---------- Listed records

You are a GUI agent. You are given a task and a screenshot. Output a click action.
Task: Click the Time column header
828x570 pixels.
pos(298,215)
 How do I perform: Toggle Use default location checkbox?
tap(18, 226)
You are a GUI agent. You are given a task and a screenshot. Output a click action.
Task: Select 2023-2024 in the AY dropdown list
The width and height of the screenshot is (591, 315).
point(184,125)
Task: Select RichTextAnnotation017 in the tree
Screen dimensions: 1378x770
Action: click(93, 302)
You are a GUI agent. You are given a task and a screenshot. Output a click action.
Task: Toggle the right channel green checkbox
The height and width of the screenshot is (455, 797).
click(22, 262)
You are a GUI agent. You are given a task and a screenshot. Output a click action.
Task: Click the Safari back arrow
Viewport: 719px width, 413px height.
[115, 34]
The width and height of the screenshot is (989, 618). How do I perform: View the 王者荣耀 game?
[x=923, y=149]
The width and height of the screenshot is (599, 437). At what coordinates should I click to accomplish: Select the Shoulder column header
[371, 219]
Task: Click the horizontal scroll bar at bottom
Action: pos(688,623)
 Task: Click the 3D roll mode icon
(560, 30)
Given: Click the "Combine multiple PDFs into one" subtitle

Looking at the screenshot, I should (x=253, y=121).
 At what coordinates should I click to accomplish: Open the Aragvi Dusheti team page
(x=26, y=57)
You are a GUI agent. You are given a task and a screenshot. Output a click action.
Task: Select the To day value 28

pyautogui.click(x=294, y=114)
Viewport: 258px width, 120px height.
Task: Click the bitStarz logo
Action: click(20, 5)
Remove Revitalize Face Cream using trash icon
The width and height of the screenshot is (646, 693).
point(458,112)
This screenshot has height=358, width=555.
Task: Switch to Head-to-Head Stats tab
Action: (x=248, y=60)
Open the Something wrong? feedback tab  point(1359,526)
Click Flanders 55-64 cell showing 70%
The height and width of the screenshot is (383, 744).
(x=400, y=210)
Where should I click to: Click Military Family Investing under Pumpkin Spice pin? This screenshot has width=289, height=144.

--------------------

The request:
Give every line of the rows above as a JSON list of strings, one string per line, with blank lines omitted.

Result:
[
  "You are a GUI agent. You are given a task and a screenshot. Output a click action.",
  "Task: Click the Time column header",
  "828x570 pixels.",
  "pos(298,215)",
  " How do I perform: Toggle Use default location checkbox?",
  "tap(18, 226)",
  "You are a GUI agent. You are given a task and a screenshot. Output a click action.",
  "Task: Select 2023-2024 in the AY dropdown list",
  "The width and height of the screenshot is (591, 315).",
  "point(184,125)",
  "Task: Select RichTextAnnotation017 in the tree",
  "Screen dimensions: 1378x770",
  "Action: click(93, 302)",
  "You are a GUI agent. You are given a task and a screenshot. Output a click action.",
  "Task: Toggle the right channel green checkbox",
  "The height and width of the screenshot is (455, 797).",
  "click(22, 262)",
  "You are a GUI agent. You are given a task and a screenshot. Output a click action.",
  "Task: Click the Safari back arrow",
  "Viewport: 719px width, 413px height.",
  "[115, 34]",
  "The width and height of the screenshot is (989, 618). How do I perform: View the 王者荣耀 game?",
  "[x=923, y=149]",
  "The width and height of the screenshot is (599, 437). At what coordinates should I click to accomplish: Select the Shoulder column header",
  "[371, 219]",
  "Task: Click the horizontal scroll bar at bottom",
  "Action: pos(688,623)",
  " Task: Click the 3D roll mode icon",
  "(560, 30)",
  "Given: Click the \"Combine multiple PDFs into one\" subtitle",
  "Looking at the screenshot, I should (x=253, y=121).",
  " At what coordinates should I click to accomplish: Open the Aragvi Dusheti team page",
  "(x=26, y=57)",
  "You are a GUI agent. You are given a task and a screenshot. Output a click action.",
  "Task: Select the To day value 28",
  "pyautogui.click(x=294, y=114)",
  "Viewport: 258px width, 120px height.",
  "Task: Click the bitStarz logo",
  "Action: click(20, 5)",
  "Remove Revitalize Face Cream using trash icon",
  "The width and height of the screenshot is (646, 693).",
  "point(458,112)",
  "This screenshot has height=358, width=555.",
  "Task: Switch to Head-to-Head Stats tab",
  "Action: (x=248, y=60)",
  "Open the Something wrong? feedback tab  point(1359,526)",
  "Click Flanders 55-64 cell showing 70%",
  "The height and width of the screenshot is (383, 744).",
  "(x=400, y=210)",
  "Where should I click to: Click Military Family Investing under Pumpkin Spice pin? This screenshot has width=289, height=144."
]